I'm sure you all know that sports romance is a hot subgenre, though The Rule Book, the latest romance from Sarah Aadms, is football-based and not the hottest of the hot sub-subs, hockey. From Publishers Weekly: Publishers Weekly: "Adams dazzles in her latest, a saucy second chance rom-com. Quirky Nora 'Mac' Mackenzie struggles to make a name for herself as a sports agent. After working her way up through the male dominated corporate ladder, she finally has a chance to represent legendary NFL tight end Derek Pender. There's just one problem: eight years ago, Nora walked away from Derek, her first love, without explanation." 

Paperback Nonfiction:
1. Have I Told You This Already?, by Lauren Graham 
2. Dead Man Walking, by Helen Prejean 
3. Christ in Crisis, by Jim Wallis
4. Master Slave Husband Wife, by Ilyon Woo
5. Reading the Room, by Paul Yamazaki (Boswell event April 26)
6. River Profiles, by Pete Hill (Boswell event April 17)
7. Rand McNally Road Atlas 2025 large scale
8. Wisconsin for Kennedy, by BJ Hollars
9. Pathogenesis, by Jonathan Kennedy
10. Poverty, by America, by Matthew Desmond

I haven't really paid attention to the Rand McNally Road Atlas in years. I had no idea that the large scale spiral bound seemingly outsells the classic, with Ingram stocking twice as many copies of the former.

Books for Kids:
1. The Mystery of Locked Rooms, by Lindsay Currie
2. Claymates, by Devorah Petty
3. Every Day's a Holiday, by Stef Wade, illustrations by Husna Aghiniya
4. Scritch Scratch, by Lindsay Currie
5. A Place for Pluto, by Stef Wade, illustrations by Melanie Demmer
6. Sleep Train, by Jonathan London
7. Hustle Bustle Bugs, by Catherine Bailey
8. Dog Man V12: The Scarlet Shredder, by Dav Pilkey
9. Amulet V9: Waverider, by Kazu Kibuishi
10. Nothing, by Nicholas Day

We had a wonderful day of school visits with Lindsay Currie, featuring her latest Novel, The Mystery of Locked Rooms.
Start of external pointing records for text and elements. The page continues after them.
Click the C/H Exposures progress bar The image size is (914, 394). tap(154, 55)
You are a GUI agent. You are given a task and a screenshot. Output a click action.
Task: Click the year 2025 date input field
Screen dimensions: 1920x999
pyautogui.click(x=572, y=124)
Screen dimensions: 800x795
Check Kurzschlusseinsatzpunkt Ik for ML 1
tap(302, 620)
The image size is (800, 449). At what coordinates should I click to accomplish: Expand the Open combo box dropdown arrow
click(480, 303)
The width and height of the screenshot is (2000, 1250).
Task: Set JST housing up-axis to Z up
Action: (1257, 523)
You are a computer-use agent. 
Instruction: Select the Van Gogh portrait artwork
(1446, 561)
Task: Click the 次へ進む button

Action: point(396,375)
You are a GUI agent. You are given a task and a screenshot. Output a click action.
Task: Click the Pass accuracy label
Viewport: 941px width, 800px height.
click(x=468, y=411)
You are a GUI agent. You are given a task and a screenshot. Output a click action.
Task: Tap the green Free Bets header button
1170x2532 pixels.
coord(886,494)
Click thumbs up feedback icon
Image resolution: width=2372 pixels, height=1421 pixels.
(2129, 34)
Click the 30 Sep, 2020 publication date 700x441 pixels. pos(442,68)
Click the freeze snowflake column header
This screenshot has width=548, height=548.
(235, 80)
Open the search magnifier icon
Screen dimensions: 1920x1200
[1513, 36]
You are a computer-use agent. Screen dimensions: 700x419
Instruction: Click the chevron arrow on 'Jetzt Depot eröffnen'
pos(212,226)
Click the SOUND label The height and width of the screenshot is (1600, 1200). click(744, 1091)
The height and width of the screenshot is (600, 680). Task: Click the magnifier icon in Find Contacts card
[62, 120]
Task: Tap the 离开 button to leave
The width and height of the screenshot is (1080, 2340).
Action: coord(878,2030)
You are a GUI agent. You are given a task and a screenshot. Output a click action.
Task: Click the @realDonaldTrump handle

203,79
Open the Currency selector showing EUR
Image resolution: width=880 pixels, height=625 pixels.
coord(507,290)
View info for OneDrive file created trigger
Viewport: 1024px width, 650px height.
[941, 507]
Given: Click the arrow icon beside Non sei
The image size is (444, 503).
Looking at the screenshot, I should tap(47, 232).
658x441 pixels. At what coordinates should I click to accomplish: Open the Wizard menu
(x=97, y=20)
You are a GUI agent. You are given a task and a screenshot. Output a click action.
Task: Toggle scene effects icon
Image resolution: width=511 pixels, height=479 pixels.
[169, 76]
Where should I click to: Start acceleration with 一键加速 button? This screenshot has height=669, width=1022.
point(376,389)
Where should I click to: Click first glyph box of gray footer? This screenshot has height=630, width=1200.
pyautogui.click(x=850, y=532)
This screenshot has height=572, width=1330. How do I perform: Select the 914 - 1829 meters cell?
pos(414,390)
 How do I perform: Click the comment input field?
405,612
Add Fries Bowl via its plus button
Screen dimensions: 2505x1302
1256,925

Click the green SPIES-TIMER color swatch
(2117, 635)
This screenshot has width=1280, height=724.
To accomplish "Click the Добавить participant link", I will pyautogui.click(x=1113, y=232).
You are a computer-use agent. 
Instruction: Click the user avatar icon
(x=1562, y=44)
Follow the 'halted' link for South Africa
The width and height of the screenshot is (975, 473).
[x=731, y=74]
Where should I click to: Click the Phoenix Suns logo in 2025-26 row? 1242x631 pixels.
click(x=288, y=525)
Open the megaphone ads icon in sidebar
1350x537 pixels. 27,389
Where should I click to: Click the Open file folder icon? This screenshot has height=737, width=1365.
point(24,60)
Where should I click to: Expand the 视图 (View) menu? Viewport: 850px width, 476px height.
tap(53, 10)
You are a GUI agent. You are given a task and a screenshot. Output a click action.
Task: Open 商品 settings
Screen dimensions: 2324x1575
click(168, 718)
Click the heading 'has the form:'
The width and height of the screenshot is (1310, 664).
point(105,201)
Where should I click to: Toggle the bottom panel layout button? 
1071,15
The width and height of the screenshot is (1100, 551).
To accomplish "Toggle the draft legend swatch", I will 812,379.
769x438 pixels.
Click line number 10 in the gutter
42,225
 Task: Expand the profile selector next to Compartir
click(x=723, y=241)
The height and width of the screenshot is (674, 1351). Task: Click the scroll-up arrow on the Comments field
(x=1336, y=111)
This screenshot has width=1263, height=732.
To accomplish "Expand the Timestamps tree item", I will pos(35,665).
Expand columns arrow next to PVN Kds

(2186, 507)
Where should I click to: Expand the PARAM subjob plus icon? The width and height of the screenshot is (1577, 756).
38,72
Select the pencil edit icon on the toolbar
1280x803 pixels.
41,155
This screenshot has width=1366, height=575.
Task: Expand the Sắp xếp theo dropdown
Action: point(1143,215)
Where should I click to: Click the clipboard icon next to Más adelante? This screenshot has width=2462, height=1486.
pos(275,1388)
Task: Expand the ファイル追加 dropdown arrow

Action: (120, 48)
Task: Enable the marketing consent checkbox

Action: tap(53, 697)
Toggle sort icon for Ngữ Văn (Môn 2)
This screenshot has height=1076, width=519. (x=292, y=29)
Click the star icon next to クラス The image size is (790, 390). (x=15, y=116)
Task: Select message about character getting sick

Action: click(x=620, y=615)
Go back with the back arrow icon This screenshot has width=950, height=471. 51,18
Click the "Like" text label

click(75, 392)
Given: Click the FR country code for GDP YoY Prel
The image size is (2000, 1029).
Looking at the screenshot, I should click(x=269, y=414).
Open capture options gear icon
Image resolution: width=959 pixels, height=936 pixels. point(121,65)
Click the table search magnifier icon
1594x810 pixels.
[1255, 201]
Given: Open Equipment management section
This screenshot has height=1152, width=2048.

From Publishers Weekly: "Seventh grader Sarah and her two best friends West and Hannah call themselves the Deltas for their love of puzzles. Their unique and perfectly balanced individual skills aid in their team efforts to solve even the hardest of escape room riddles. ...Currie builds suspense via high-stakes brain teasers in dark rooms and periods of isolation as the Deltas endeavor to solve the biggest, most dangerous series of escape rooms they've ever faced."